Question 18.10: The portal frame shown in Fig. 18.20(a) has members which ha...

In Exs 18.8 and 18.9 the displacements of the joints of the frame were relatively simple to determine since all the members were perpendicular to each other. For a pitched roof frame the calculation is more difficult; one method is to use the concept of instantaneous centres.

In Fig. 18.21 the member \mathrm{BC} is given a small rotation \theta. Since \theta is small \mathrm{C} can be assumed to move at right angles to \mathrm{BC} to \mathrm{C}^{\prime}. Similarly the member DE rotates about \mathrm{E} so that \mathrm{D} moves horizontally to \mathrm{D}^{\prime}. Further, since \mathrm{C} moves at right angles to \mathrm{BC} and \mathrm{D} moves at right angles to \mathrm{DE} it follows that \mathrm{CD} rotates about the instantaneous centre, I, which is the point of intersection of BC and ED produced; the lines IC and ID then rotate through the same angle \phi.

From the triangles \mathrm{BCC}^{\prime} and \mathrm{ICC}^{\prime}

\mathrm{CC}^{\prime}=\mathrm{BC} \theta=\mathrm{IC} \phi

so that

\phi=\frac{\mathrm{BC}}{\mathrm{IC}}=\theta     (i)

From the triangles \mathrm{EDD}^{\prime} and \mathrm{IDD}^{\prime}

\mathrm{DD}^{\prime}=\mathrm{ED} \alpha=\mathrm{ID} \phi

Therefore

\alpha=\frac{\mathrm{ID}}{\mathrm{ED}} \phi=\frac{\mathrm{ID}}{\mathrm{ED}} \frac{\mathrm{BC}}{\mathrm{IC}} \theta      (ii)

Now we drop a perpendicular from \mathrm{C} to meet the horizontal through \mathrm{B} and \mathrm{D} at \mathrm{F}. Then, from the similar triangles BCF and BID

\frac{\mathrm{BC}}{\mathrm{CI}}=\frac{\mathrm{BF}}{\mathrm{FD}}=\frac{5}{5}=1

so that \mathrm{BC}=\mathrm{CI} and, from Eq. (i), \phi=\theta.
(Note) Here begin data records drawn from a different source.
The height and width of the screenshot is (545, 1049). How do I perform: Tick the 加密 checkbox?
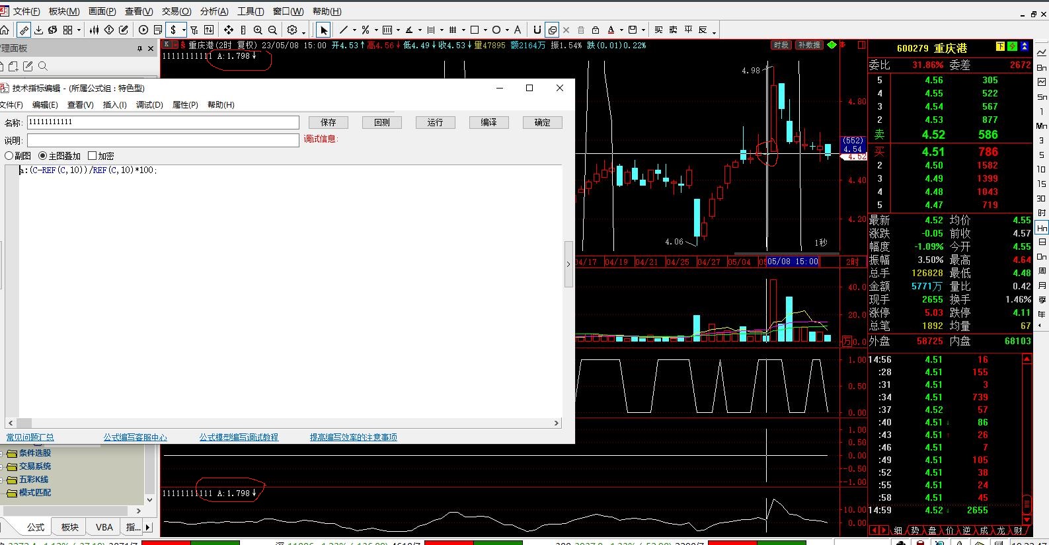93,156
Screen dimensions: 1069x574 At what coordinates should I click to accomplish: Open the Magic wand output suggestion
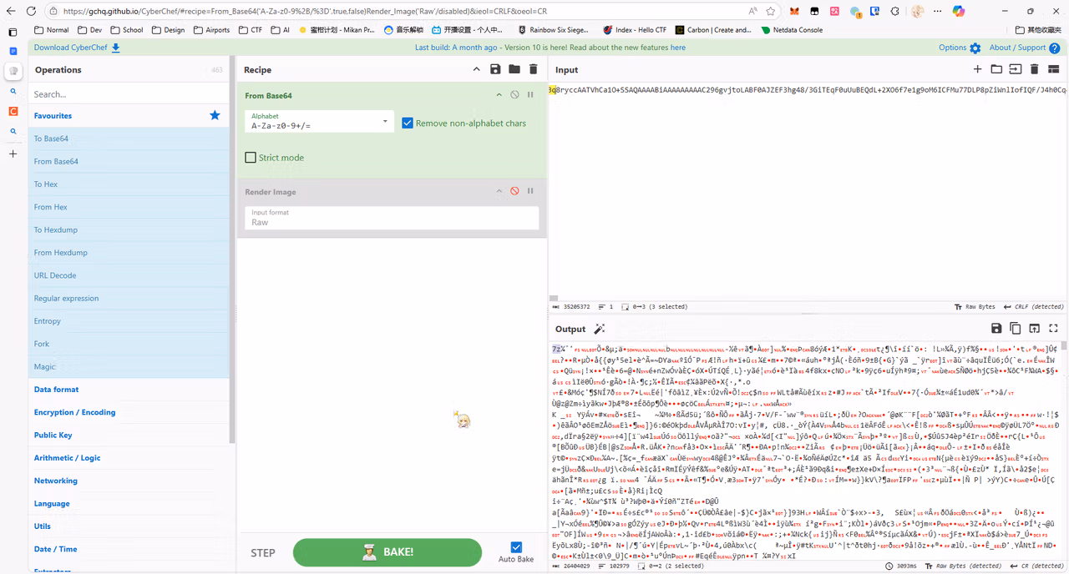click(x=599, y=329)
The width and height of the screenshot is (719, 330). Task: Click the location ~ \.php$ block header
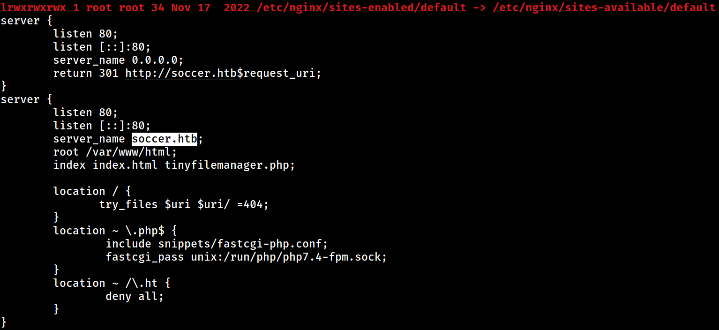(x=115, y=231)

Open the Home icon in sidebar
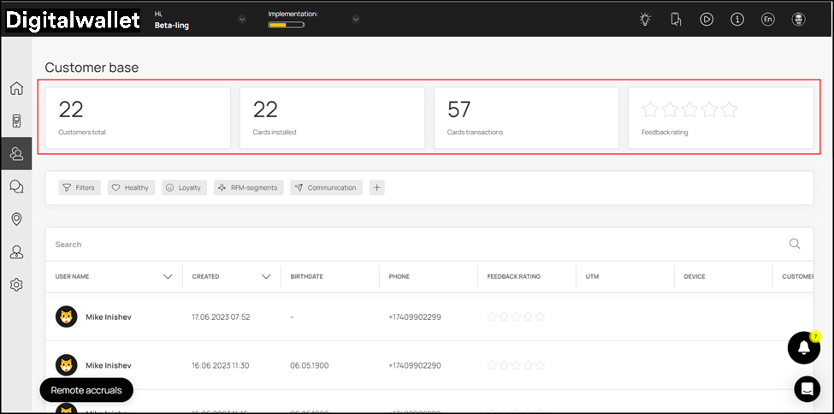pos(16,89)
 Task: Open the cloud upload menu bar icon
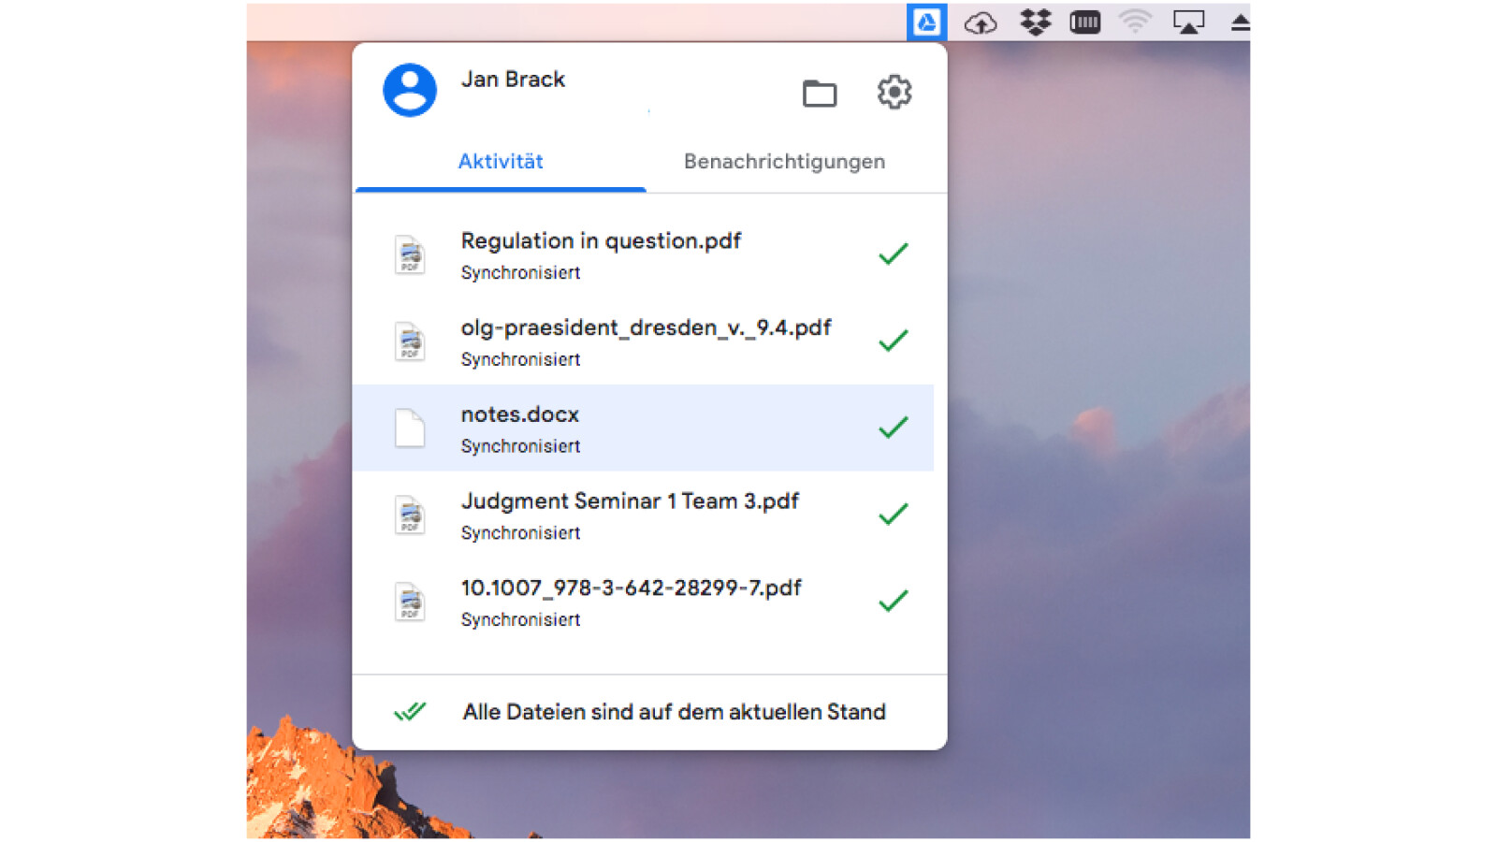tap(981, 22)
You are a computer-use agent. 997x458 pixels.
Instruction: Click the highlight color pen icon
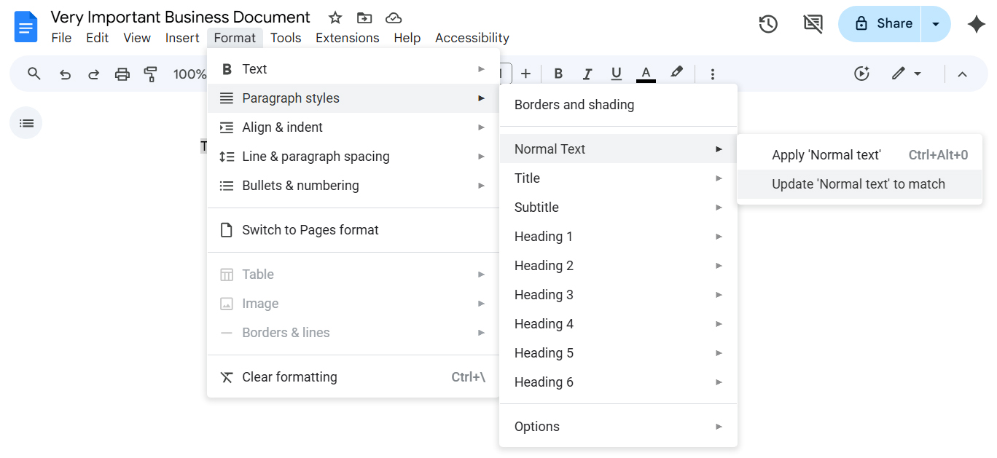(x=677, y=73)
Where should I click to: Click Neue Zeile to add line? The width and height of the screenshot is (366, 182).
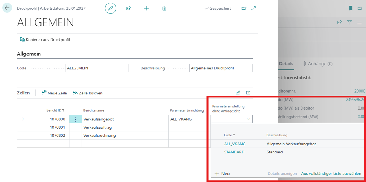[x=54, y=93]
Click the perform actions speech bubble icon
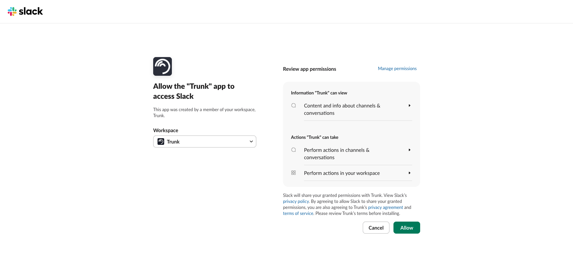 294,150

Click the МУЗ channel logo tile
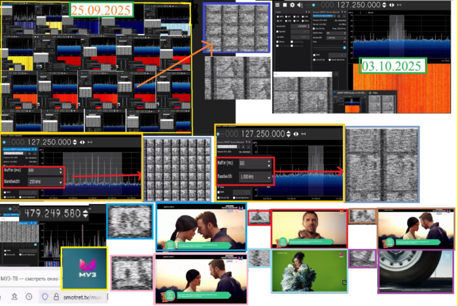point(84,268)
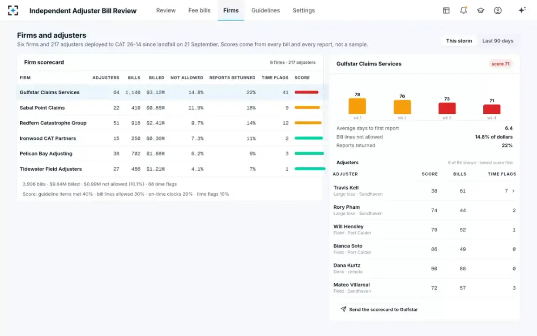Select Sabal Point Claims firm row
The height and width of the screenshot is (336, 537).
click(170, 108)
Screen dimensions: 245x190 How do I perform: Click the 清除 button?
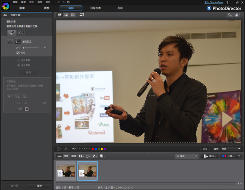pyautogui.click(x=39, y=186)
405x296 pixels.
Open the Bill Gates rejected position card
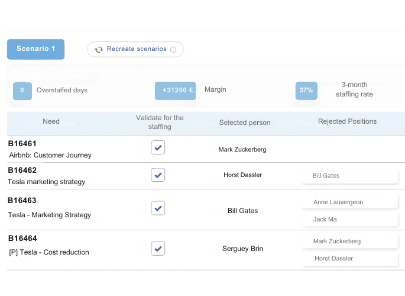click(x=349, y=176)
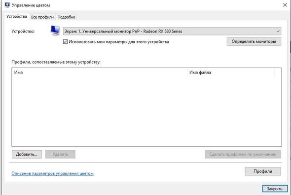Toggle Использовать мои параметры для этого устройства checkbox
Screen dimensions: 291x195
point(65,42)
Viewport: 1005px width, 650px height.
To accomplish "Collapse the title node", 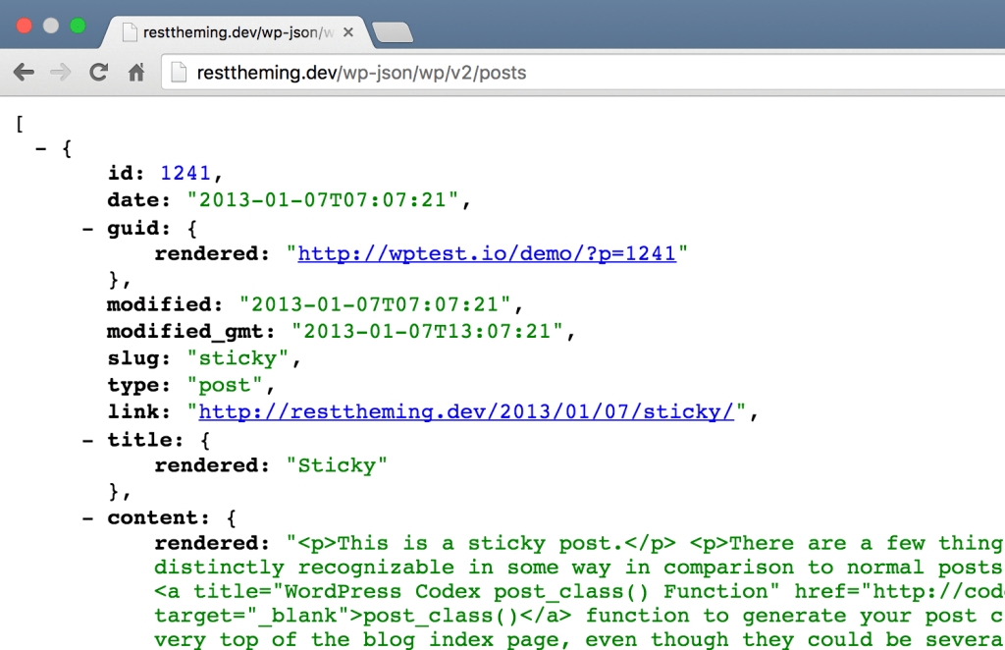I will (x=87, y=440).
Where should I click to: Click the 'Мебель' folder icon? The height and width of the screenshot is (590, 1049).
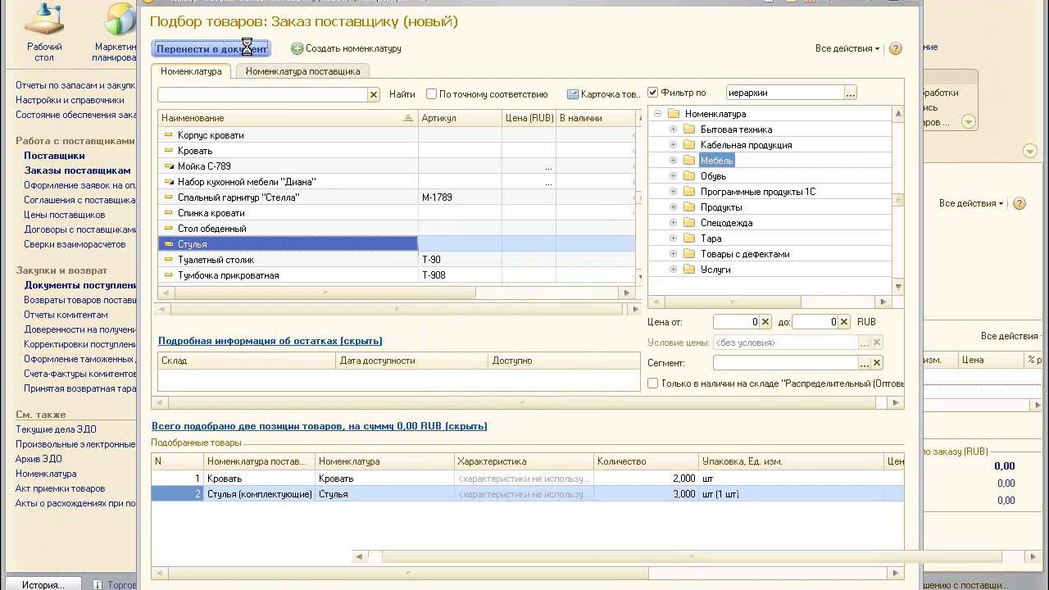pos(689,161)
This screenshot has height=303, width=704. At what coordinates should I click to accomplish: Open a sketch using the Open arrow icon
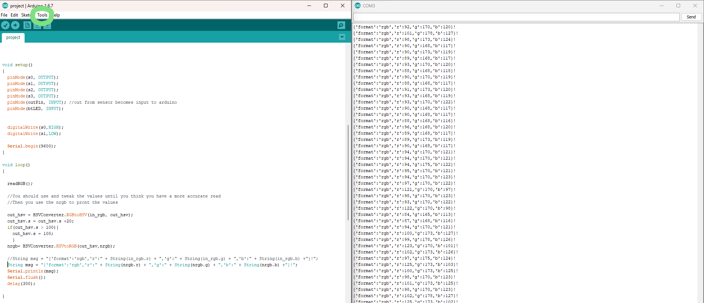37,25
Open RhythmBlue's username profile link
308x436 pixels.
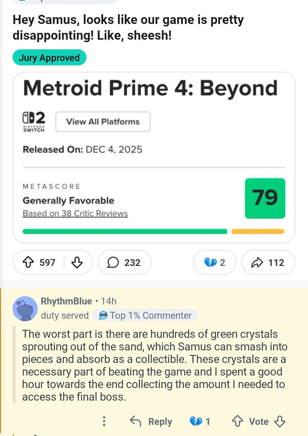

Also

\frac{\mathrm{CF}}{\mathrm{ID}}=\frac{\mathrm{BF}}{\mathrm{BD}}=\frac{5}{10}=\frac{1}{2}

from which \mathrm{ID}=2 \mathrm{CF}=4 \mathrm{~m}. Then, from Eq. (ii)

\alpha=\frac{4}{5} \theta

Finally, the vertical displacement of \mathrm{C}  {\text {to }} \mathrm{C}^{\prime} is \mathrm{BF} \theta(=5 \theta).

The equation of virtual work is then

W 5 \theta=M_{\mathrm{P}} \theta+M_{\mathrm{P}}(\theta+\alpha)+M_{\mathrm{P}}(\phi+\alpha)+M_{\mathrm{P}} \alpha

Substituting for \phi and \alpha in terms of \theta from the above gives

W=1.12 M_{\mathrm{P}}

The failure mechanism shown in Fig. 18.20(b) does not involve sway. If, however, a horizontal load were applied at B, say, then sway would occur and other possible failure mechanisms would have to be investigated; two such mechanisms are shown in Fig. 18.22. Note that in Fig. 18.22(a) there is a hinge cancellation at \mathrm{C} and in Fig. 18.22(b) there is a hinge cancellation at B. In determining the collapse loads of such frames the method of instantaneous centres still applies.